Los jugadores de David Sierra salieron con intensidad a la cancha del Manuel Camba, control de balón, pero sin mantener la pausa necesaria para llegar con más claridad al área rival. Espinar se adelantaba en el marcador en el minuto 9 de juego, un palo duro para los zamoranos que llevaban el control del balón.

Lejos de hacer daño, el gol de los visitantes despertó a los locales, y Mario igualaba la contienda. El club segoviano disfrutó de buenas ocasiones a la contra, pero en el minuto 16 Pibeta se echa el equipo a la espalda y en un minuto consigue poner a los zamoranos por encima en el marcador con dos goles seguidos. Con el 3-1 llegaríamos al final de la primera parte.

En el descanso del encuentro la grada pudo disfrutar de los chupetines del Racing Zamora y de la escuela del San Lorenzo. El gesto más entrañable de la jornada que consiguió sacar una sonrisa a todos los presentes viendo como estos peques emulaban a los mayores.

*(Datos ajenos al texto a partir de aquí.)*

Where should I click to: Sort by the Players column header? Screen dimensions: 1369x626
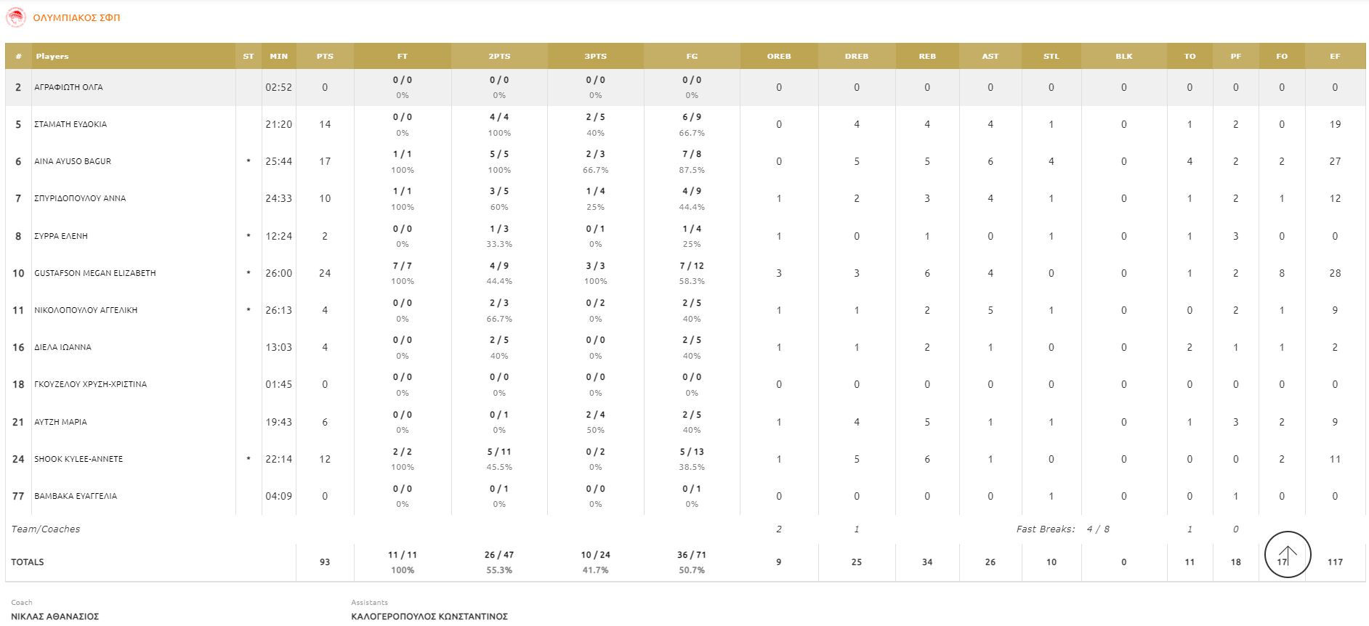coord(52,56)
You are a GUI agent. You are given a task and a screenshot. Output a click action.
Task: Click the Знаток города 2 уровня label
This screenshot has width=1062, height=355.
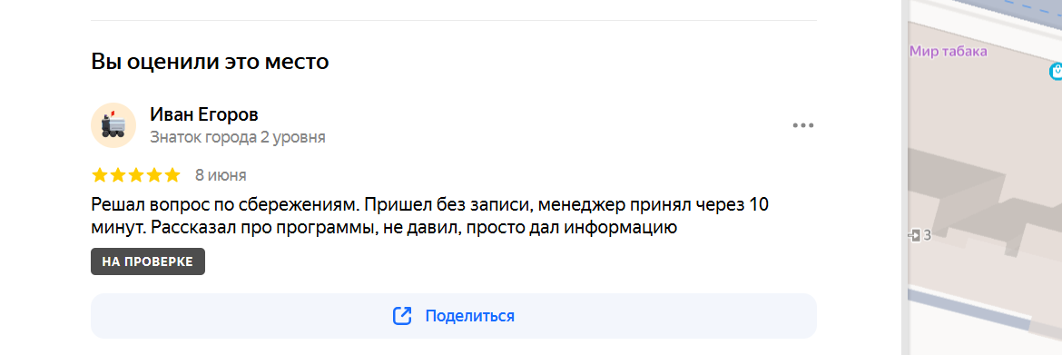coord(238,137)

Con la ventaja en el marcador comenzaba la segunda parte. El Espinar subía sus líneas para intentar acortar distancias, pero los zamoranos tenían el control del balón y del partido. De nuevo Pibeta decidió que quería ser el hombre del partido y en una presión en tres cuartos de cancha consigue cortar el balón y poner el 4-1 en el marcador y su hattrick particular. Espinar no era capaz de hacerse con el partido y en esta 2ª parte inquietaba poco la portería zamorana. Se pudieron ver en ese momento los mejores minutos de los zamoranos. En el minuto 32 Zarza finalizaba una buena jugada colectiva para poner el 5-1 en el marcador. Con el quinto gol, Espinar decidió salir con portero jugador, jugando de cinco, los visitantes consiguen el control del partido y acortar distancias en el minuto 37 tras este gol momento que vivimos los peores minutos del equipo local, Espinar acorta de nuevo distancias en el 38 con gol en propia puerta, restaban dos minutos agónicos para la grada, pero un tiempo muerto para dar instrucciones sirvió para que los jugadores zamoranos salieran tranquilos y con el control del balón y de la situación.

Nueva victoria en casa y segunda de la temporada para asentarnos en la zona media de la tabla, otro paso más para asentar el equipo, asentar un estilo de juego y labrar el futuro del equipo y del club.